> [WHAT TO DO] The records below are to be repeated exactly, and their pictures left out.

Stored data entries
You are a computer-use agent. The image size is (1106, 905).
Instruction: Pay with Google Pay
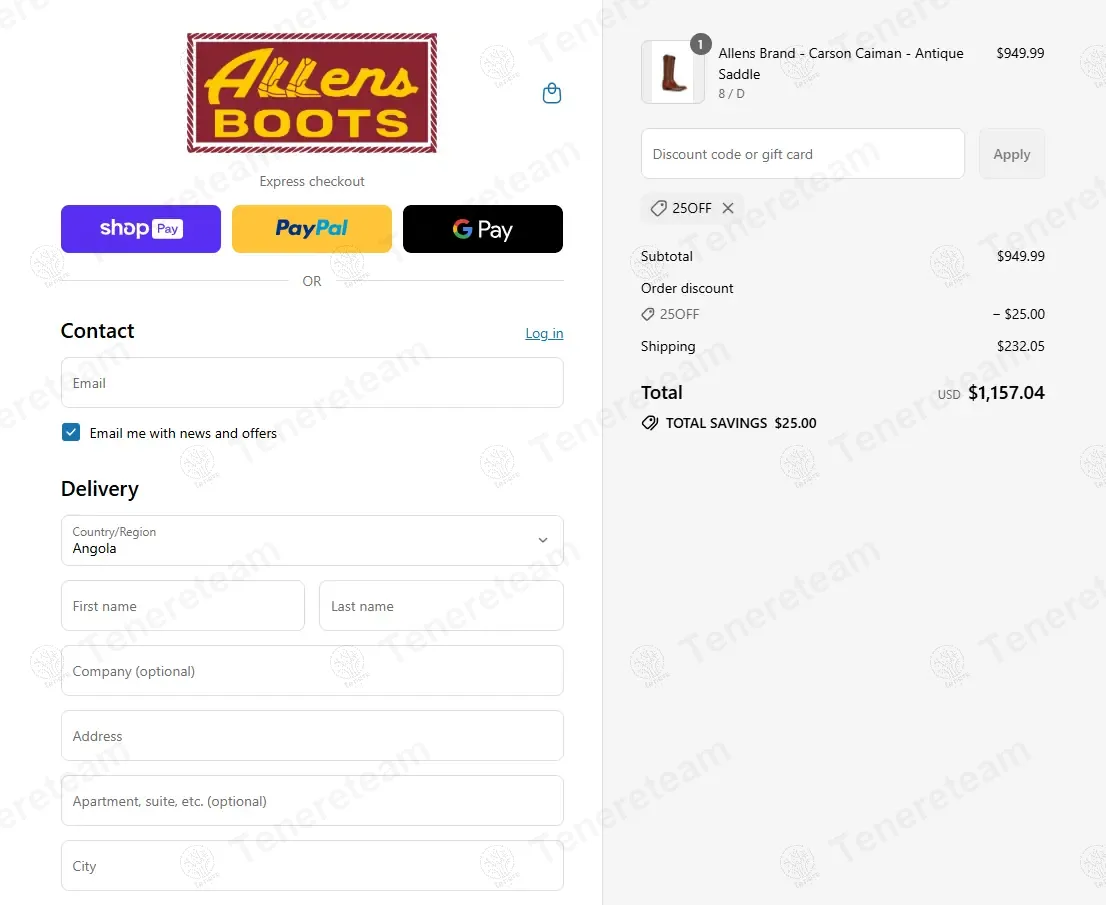[x=482, y=229]
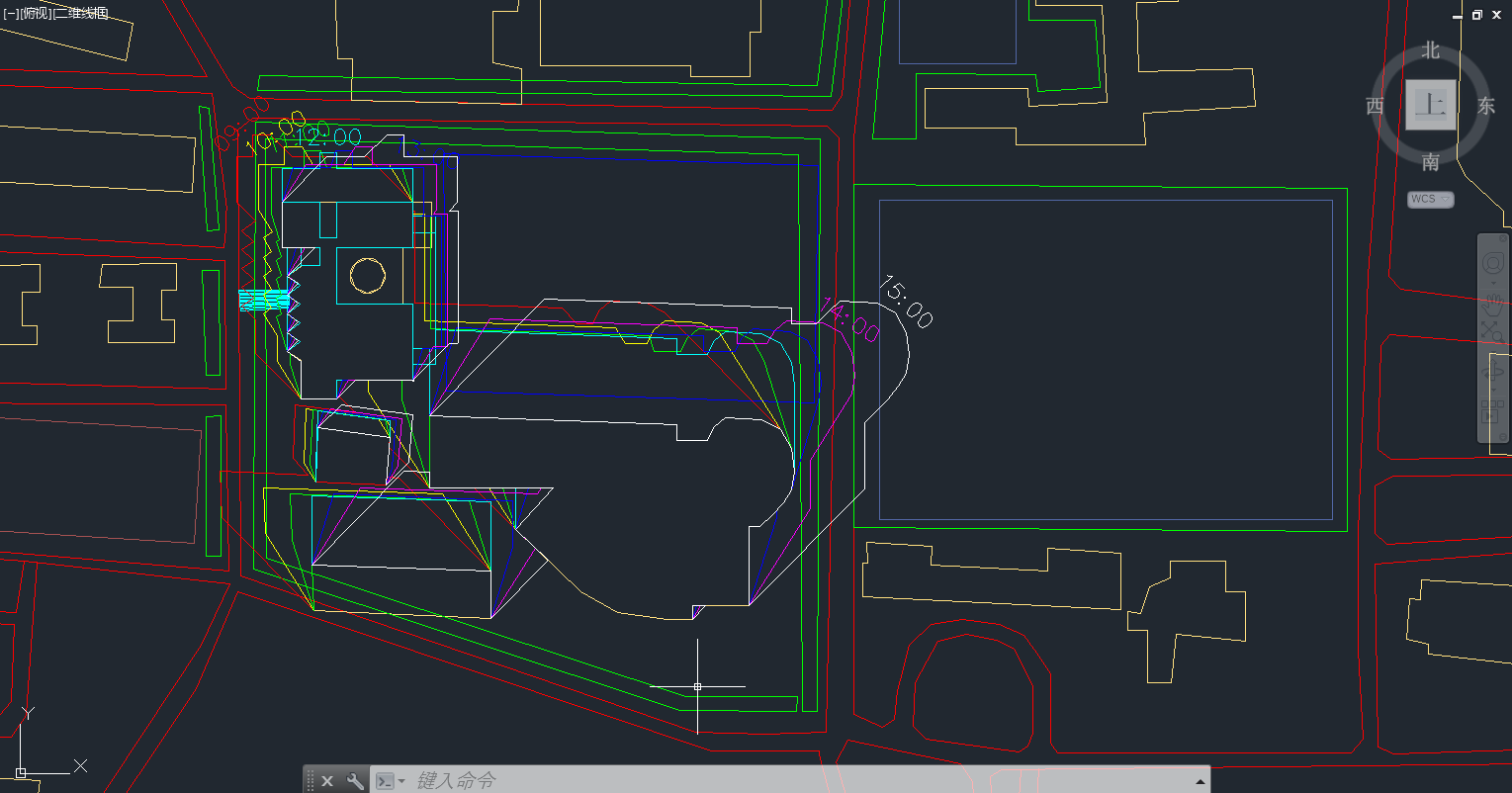1512x793 pixels.
Task: Open the WCS coordinate system dropdown
Action: (1430, 200)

> [OUTPUT OF THE EXERCISE]
You are a computer-use agent. The image size is (1106, 905).
Instruction: Pay with Google Pay
[x=482, y=229]
1512x793 pixels.
Task: Open the WCS coordinate system dropdown
Action: (1430, 200)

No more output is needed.